BEGIN Document excerpt

Posted by Frank Steinberg | May 10, 2012 | 0 Comments

How many times have we heard it?  “They told me that I had to resign or I'd be fired.”  As if they were doing you some big favor.  So the employee submits a letter of resignation, presumably to avoid the stigma attached to being fired.

The comes the application for unemployment, and the frequent denial of benefits, since unemployment is not available to those who voluntarily quit a job.

The law in NJ has recently been clarified by the decision of the Appellate Division in Lord v. Board of Review.  The facts were simple.  Lord, the applicant for benefits, needed his car to do his job.  One day his transmission broke, and he did not have the money needed to repair it or obtain other transportation.  He notified his supervisor, saying that he would not be able to return to work on Monday.  The supervisor then told him that he “had to resign . . .  effective immediately.”

Lord's application for unemployment benefits was denied, as the Division of Unemployment Compensation decided that he had left his employment voluntarily without good cause attributable to the work.  The Appeal Tribunal upheld the initial decision.

END Document excerpt
BEGIN Data segment

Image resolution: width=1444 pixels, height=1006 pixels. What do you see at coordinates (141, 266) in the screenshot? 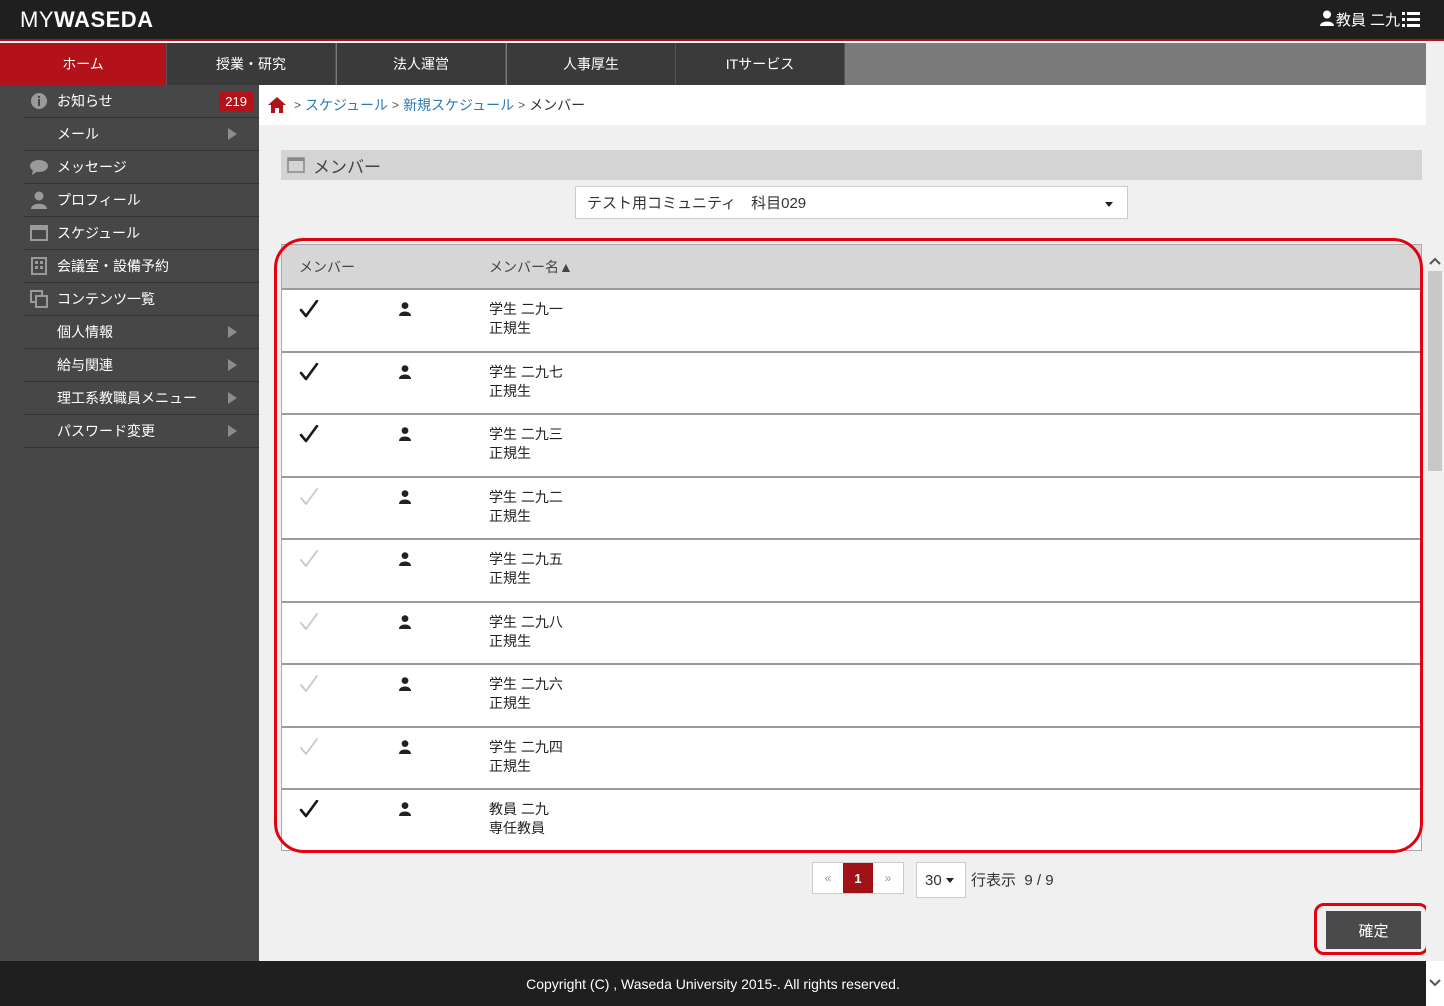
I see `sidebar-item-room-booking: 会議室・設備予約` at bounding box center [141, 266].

END Data segment

__Aim of the task__:
Check each statement against the post on unemployment after a forced resignation, answering yes or no and quoting the words of the post that decide it: (a) Lord's transmission broke and he lacked the money to fix it; (b) the Appeal Tribunal reversed the denial of benefits; (c) the supervisor gave Lord a week before his resignation took effect.

__Worked solution__:
(a) Yes: "One day his transmission broke, and he did not have the money needed to repair it or obtain other transportation."
(b) No: "The Appeal Tribunal upheld the initial decision."
(c) No: "effective immediately"